Reminds me of that time during the Christchurch Shonin anomaly, with the high cost servers, before Prime, and both factions had to do the Anomaly without intel, because Japanese players overwhelmed the server. Japan was also doing the Shonin Anomaly at the same time as Christchurch.
But question is was niantic aware that there was gonna be a linkstar attempt during weekend in Japan since it seems nobody from niantic even wrote something that they are aware of server network issues? it seems not..

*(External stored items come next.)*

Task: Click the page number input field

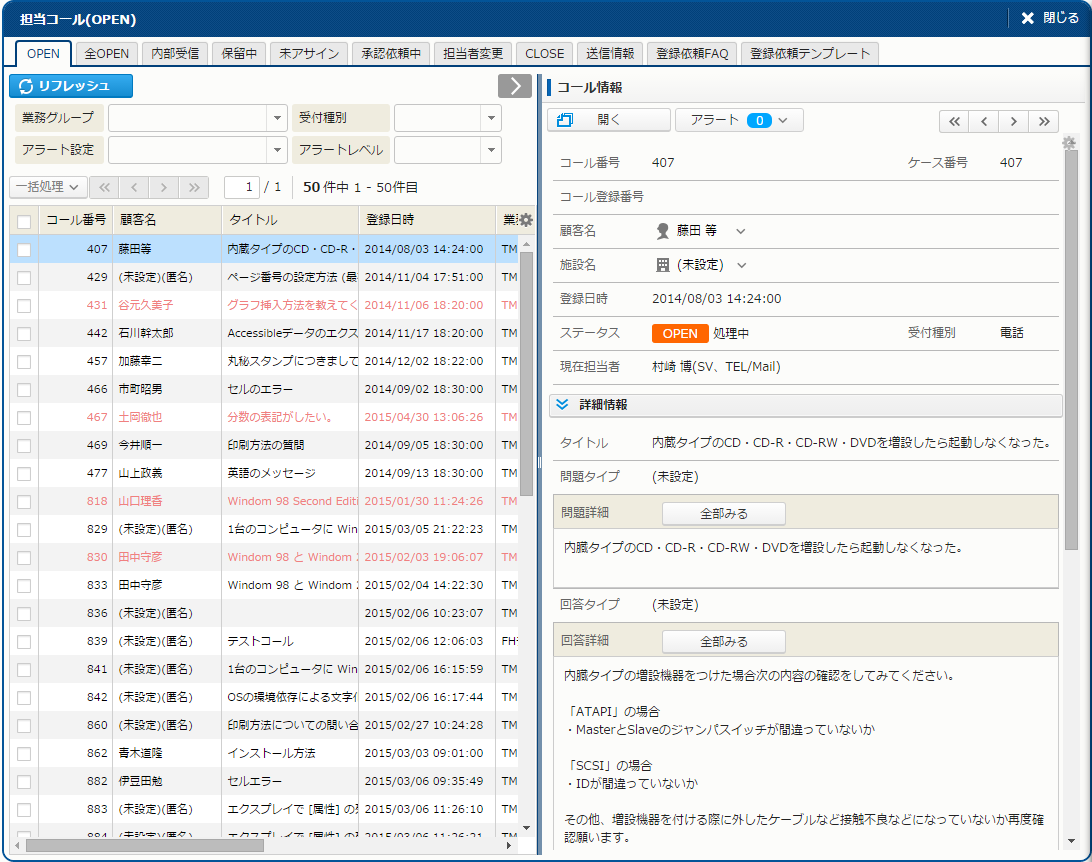Action: coord(241,187)
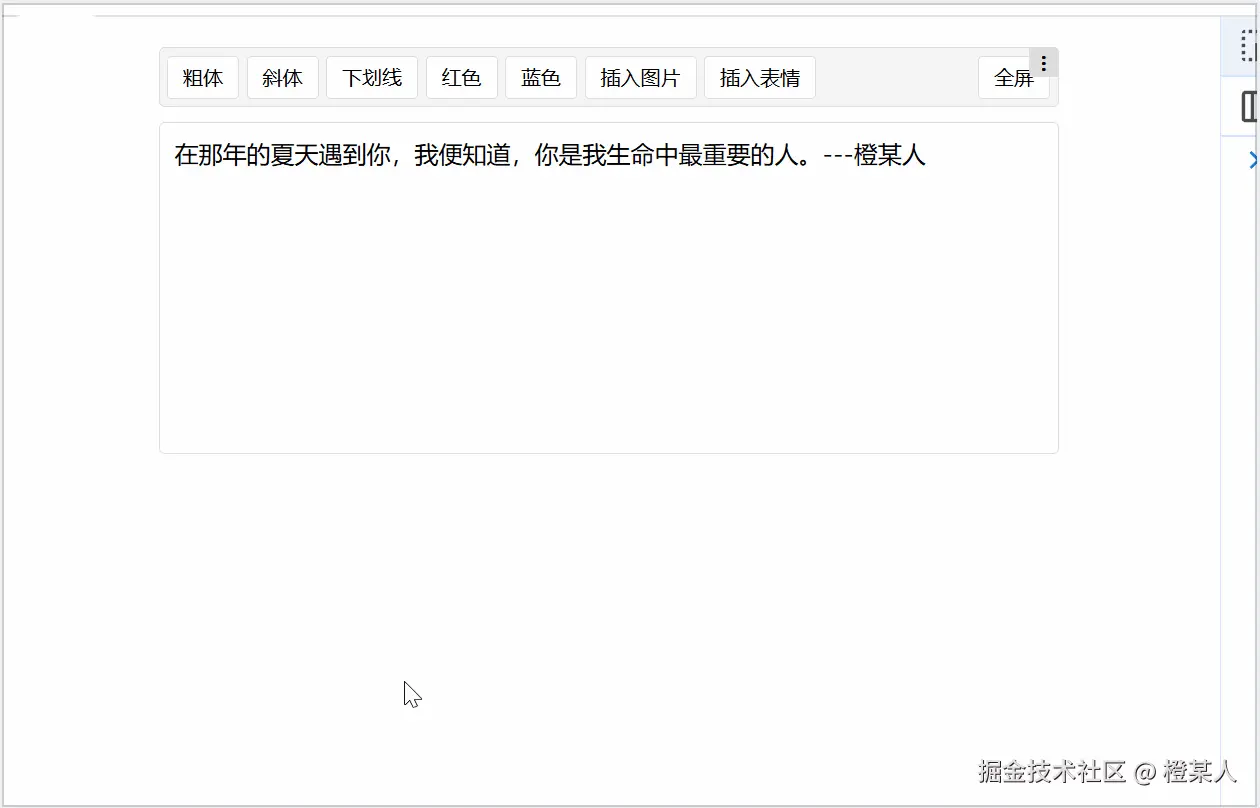Toggle italic with the 斜体 button

tap(282, 77)
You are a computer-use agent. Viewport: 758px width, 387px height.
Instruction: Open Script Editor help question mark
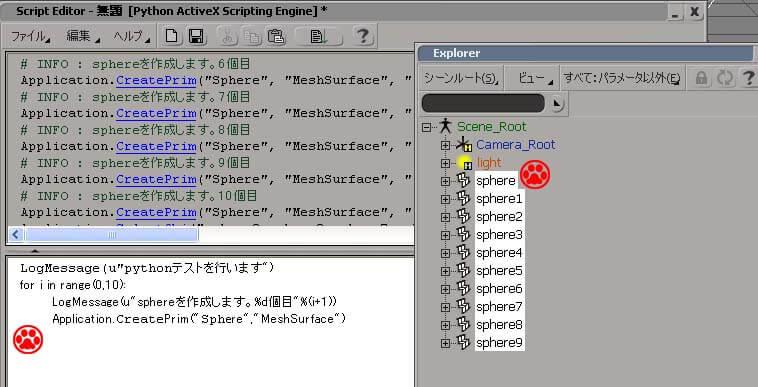[x=363, y=36]
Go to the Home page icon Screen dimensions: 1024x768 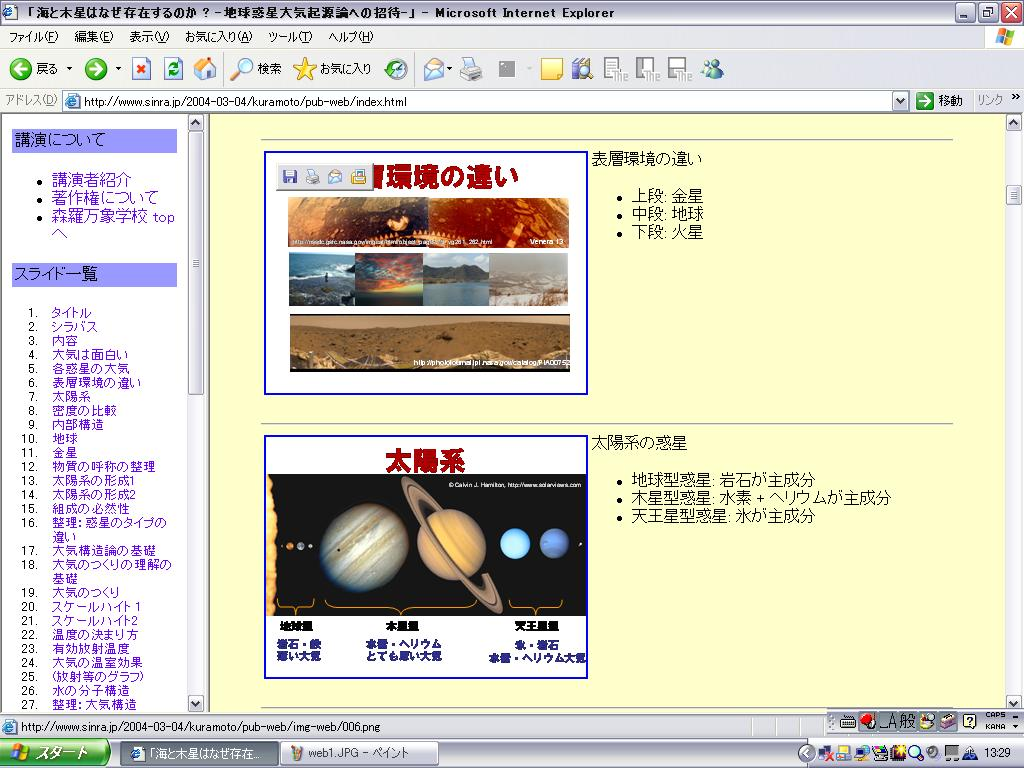click(205, 69)
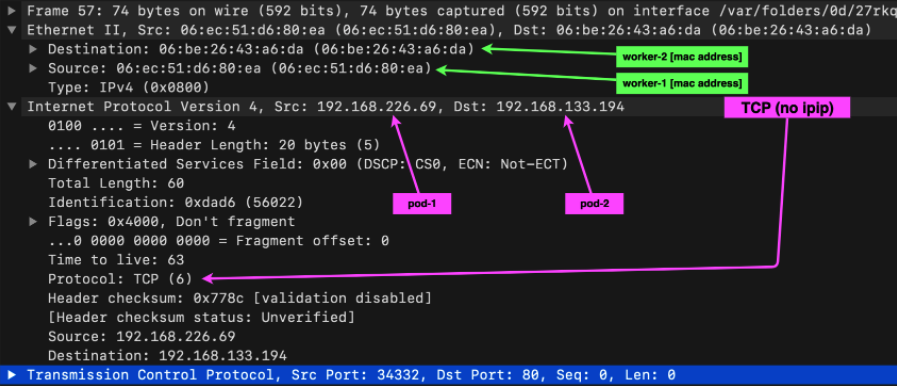Select the Header checksum 0x778c row
Viewport: 897px width, 386px height.
pyautogui.click(x=240, y=299)
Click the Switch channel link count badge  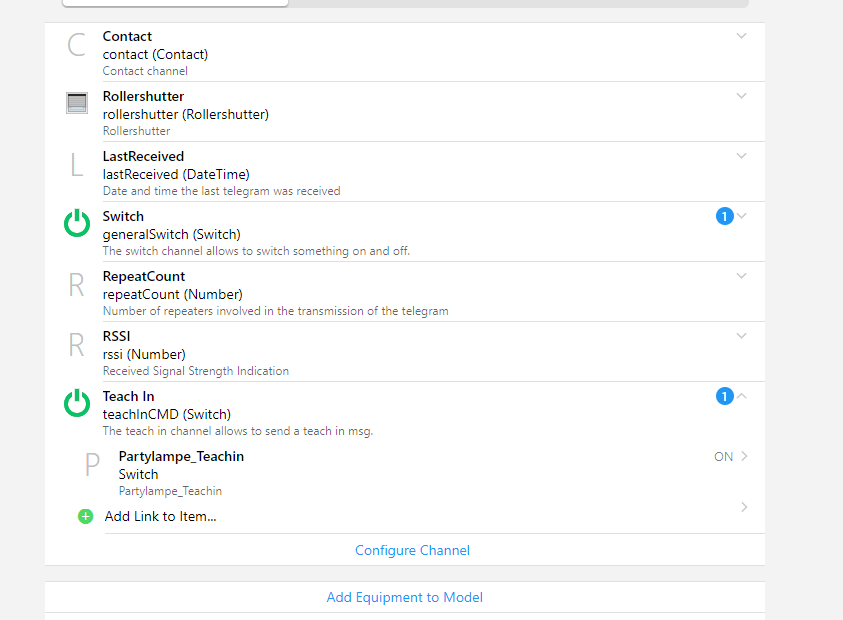tap(725, 216)
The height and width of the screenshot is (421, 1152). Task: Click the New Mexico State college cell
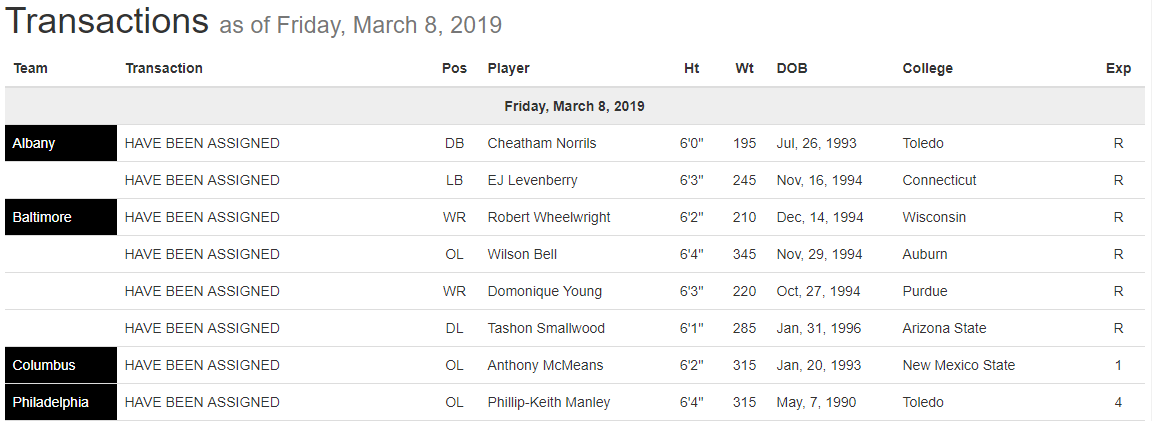(958, 365)
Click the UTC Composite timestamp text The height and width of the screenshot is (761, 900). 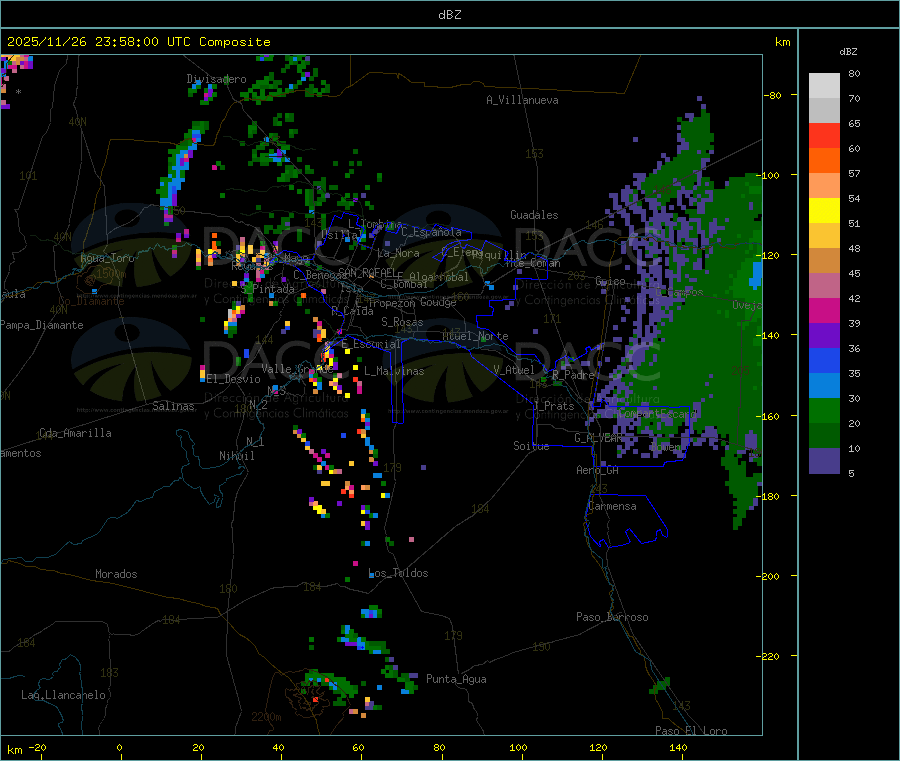pos(138,42)
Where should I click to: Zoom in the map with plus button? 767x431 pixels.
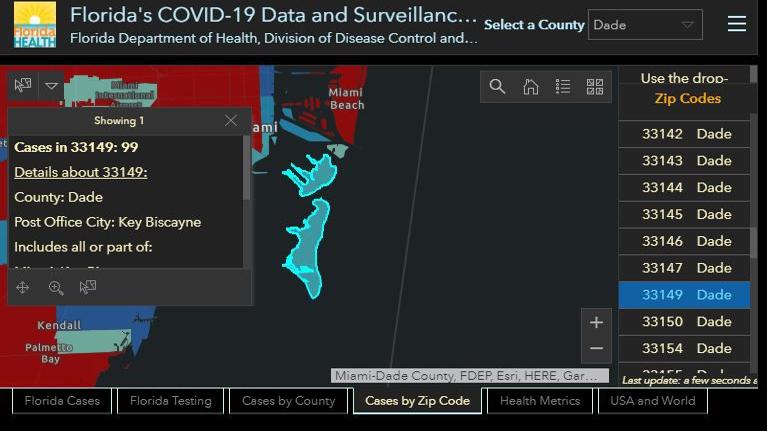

It's weekend and I think they were chilling without having a clue that something is wrong/performs slowly. Probably they would know and write something if they played the game or read the forum :trollface:
Would of been nice to see a response from anyone at Niantic this weekend to acknowledge that they are aware of the issue, and that they are either working on making the system stable so agents can log in and play, or well....anything.
Nothing posted on the Community Forums or on their Telegram channel.
Communication is a huge thing @ace@NianticBrian . Things like this worry us (the player base you are trying to desperately grow). I'm just glad this time that when someone decided to basically cripple the game (not the agent's fault, code is at fault) itself for the rest of the world, I wasn't several hours from home trying to Explore a new to me area and finish up an Onyx badge. I don't blame the agents who did the starburst. It's part of the game. But what isn't part of the game, is the fact it kills almost everyone else's ability to log into the game to play. Ingress needs to take a look at their code and figure out a way to resolve such issues or (I really hope not) limit the ability for inbound links. But I'm scare to promote that, because it will be limited and will likely never actually get fixed.
If you are planning on releasing a Subscription for Ingress, are you planning on having monitoring for game issues, and increasing your communications within the game for things that happen that break the game? At this point, despite people stating that they do monitor the game, I'm hesitant to really believe it, as this weekend has shown us yet again. Game play-ability breaks, and zero communication from Niantic / Ingress.
Hi everyone, I'm really sorry about this event. We have been looking into the incident and are looking into some ways to make sure that this doesnt happen again. For context, we currently manually scale up / down servers for when we expect there to be periods of high usage. E.g. we typically do this for first saturday. That being said, we do want to make sure that players can not only surprise the other faction, but also us in being able to do things like this. So, we are looking at a few different possible mitigations for this in the future: 1. always scaling up servers on the weekend, 2. optimizing the routing servers to be able to handle more traffic overall, 3. potentially make it so that the servers automatically scale up and down, and lastly 4. separate out the computationally expensive components to make sure that links/linking doesnt bring down the game for everyone else. We will be looking into these options and trying to see what we can incorporate into development quickly and which may be left for later because they're more complicated to implement. Lastly, this one was my fault in particular, I had an issue with alert notifications. The event occurred at 1:18 AM our time and the notification on my phone was incorrectly configured and so it did not wake me up. I'm really sorry about this. I have reconfigured the notification and tested it three times to make sure that it actually notifies me properly to wake me up if an event does occur. Other people who werent supposed to be the ones to handle issues woke up before me and fixed it, but that is why there was such a delay.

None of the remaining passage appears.